Charles também interveio mais diretamente, incluindo vários movimentos para sufocar projetos de Richard Rogers, arquiteto vencedor do Prêmio Pritzker que projetou o Centro Pompidou em Paris.

Em março de 2009, o então príncipe escreveu ao primeiro-ministro do Catar sobre um projeto que Rogers estava desenvolvendo em Chelsea Barracks, uma ex-instalação militar em Londres. Na carta, mais tarde incluída em documentos judiciais, Charles revela que seu coração “ficou pesado” quando viu os planos de Rogers para uma série de blocos de apartamentos de vidro, aço e concreto. Instou o governo do Catar, cujo fundo soberano estava envolvido com o desenvolvimento, a reconsiderar “antes que seja tarde demais”. Alguns meses depois, na sequência de um encontro de Charles com o emir do Catar em particular para discutir a proposta, este último abandonou o projeto.

Charles estabeleceu sua filosofia arquitetônica em um livro de 1987 no qual escreveu que a arquitetura da Grã-Bretanha deveria se concentrar em estilos históricos e regionais. Foto: Francesca Jones/The New York Times

Rogers, em entrevistas na época, chamou o comportamento de Charles de “inconstitucional”. “Não acredito que o príncipe de Gales entenda de arquitetura. Ele acha que ela deve se fixar em um ponto do passado, em vez de ser uma linguagem em evolução”, escreveu Rogers em seu livro de memórias de 2017, A Place for All People (Um lugar para todo mundo, em tradução literal).

Charles tentou repetidamente justificar suas intervenções: “Deixe-me salientar que não saio por aí criticando obras de arte privadas. Mas a arquitetura define o domínio público, e deve ajudar a nos definir como seres humanos, e a simbolizar a maneira como vemos o mundo”, frisou em um discurso de 2009.

Vários arquitetos disseram sentir que, agora que Charles é rei, vai parar de interferir. “Ele vai ficar preocupado com assuntos de Estado”, comentou Ritchie.

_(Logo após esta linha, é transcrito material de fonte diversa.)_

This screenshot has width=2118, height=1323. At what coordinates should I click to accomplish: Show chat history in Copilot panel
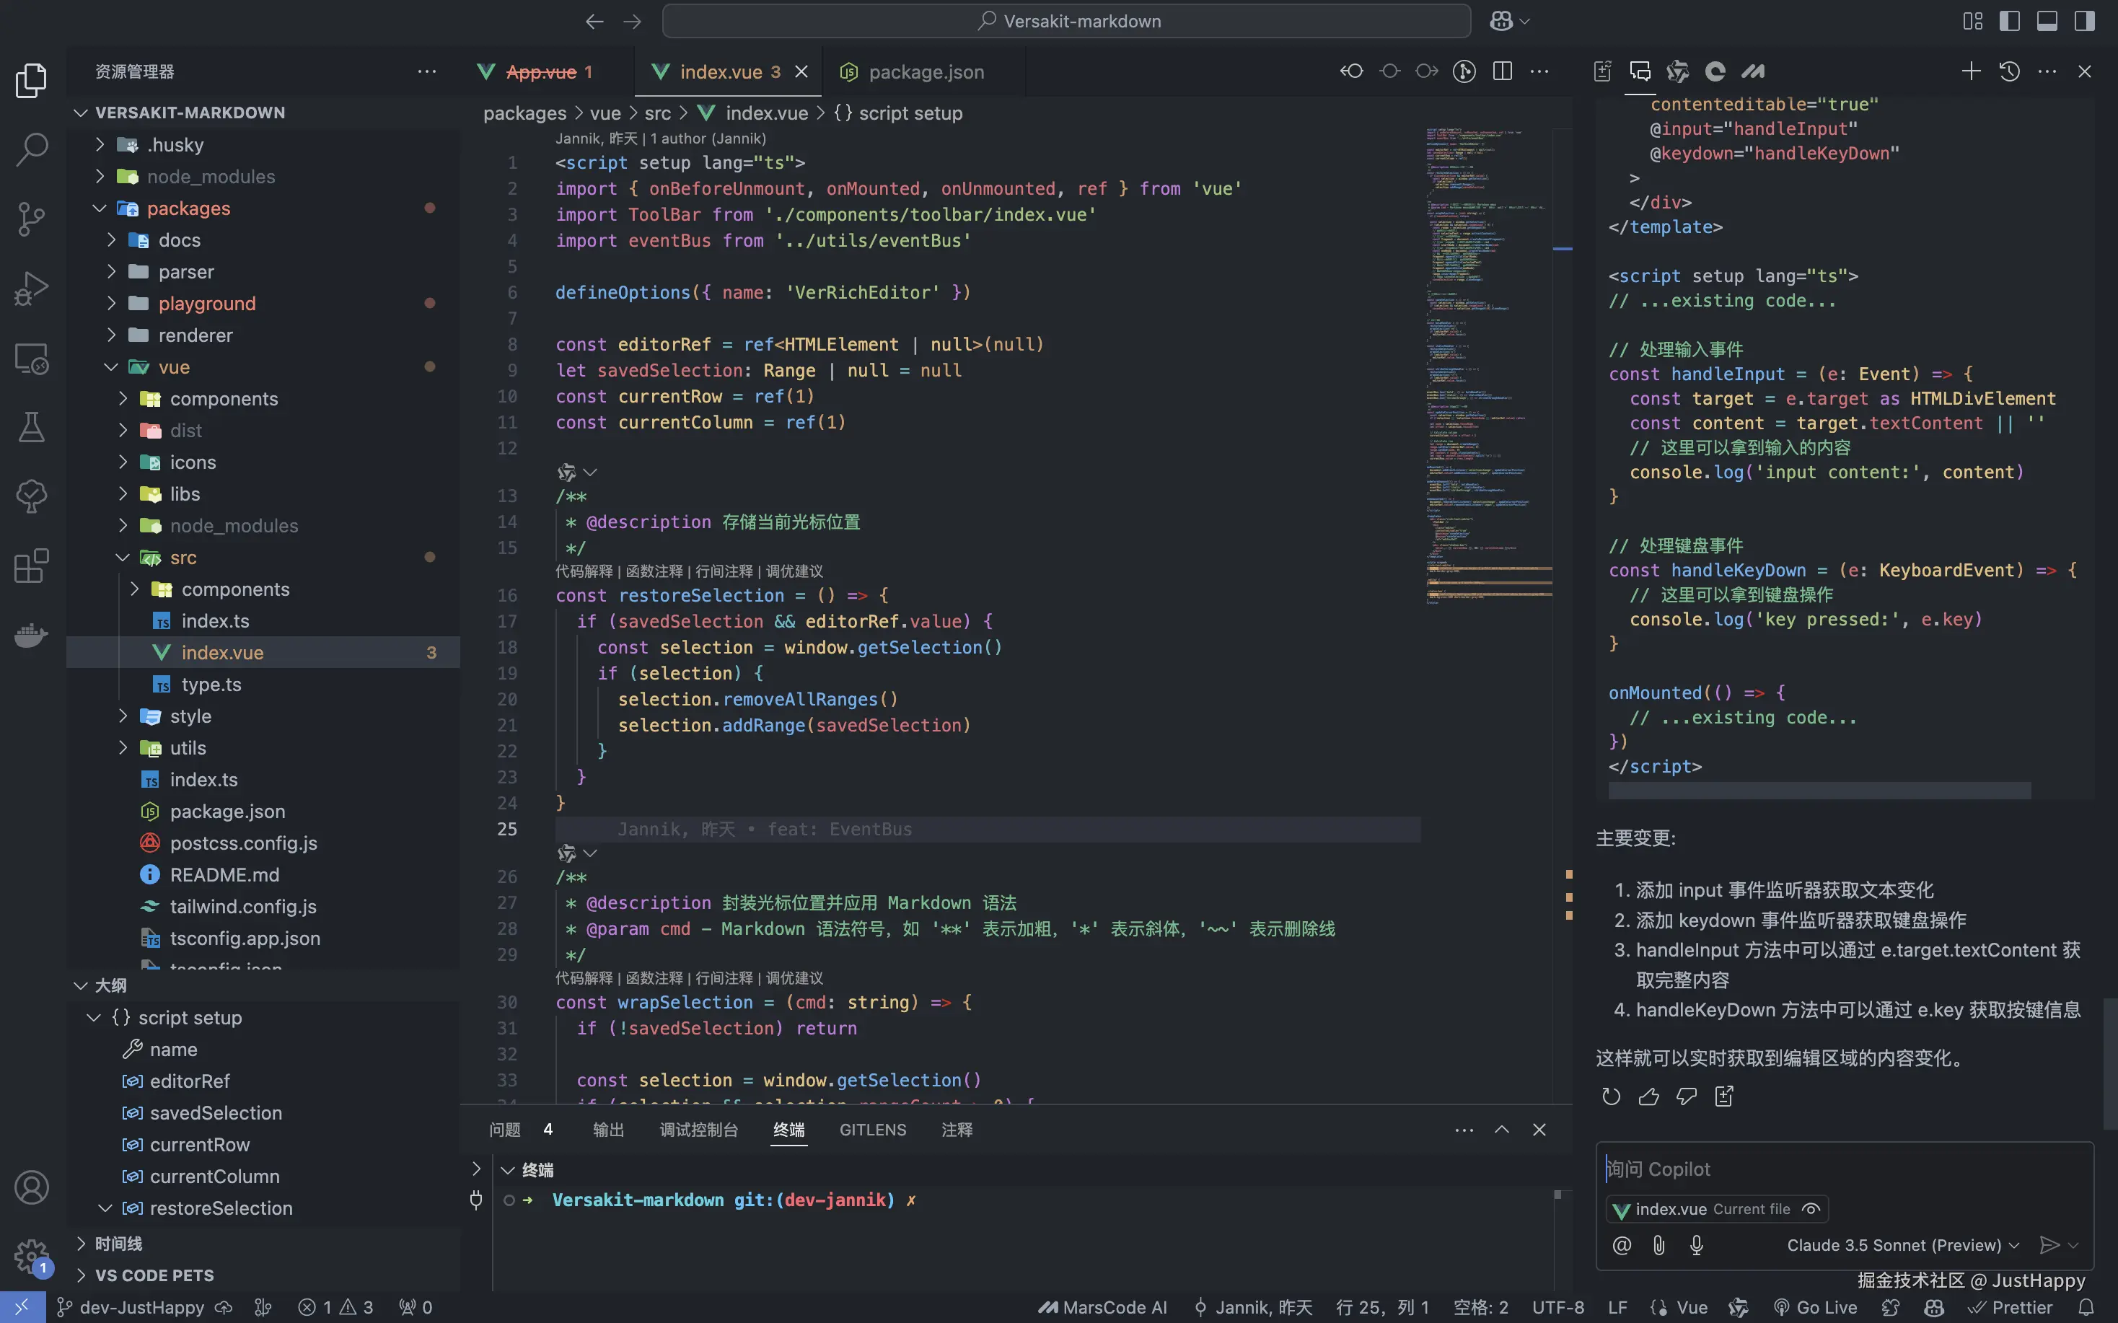tap(2010, 72)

Chipperfield concordou, afirmando que espera que Charles seja “muito mais cuidadoso em se envolver com qualquer caso individual”, mas acrescentou que esperava que ainda comentasse o estado da arquitetura e do meio ambiente britânico. “Não vejo nada de errado nisso. Não temos pessoas suficientes em posições políticas que reflitam sobre como as coisas devem ser”, concluiu Chipperfield.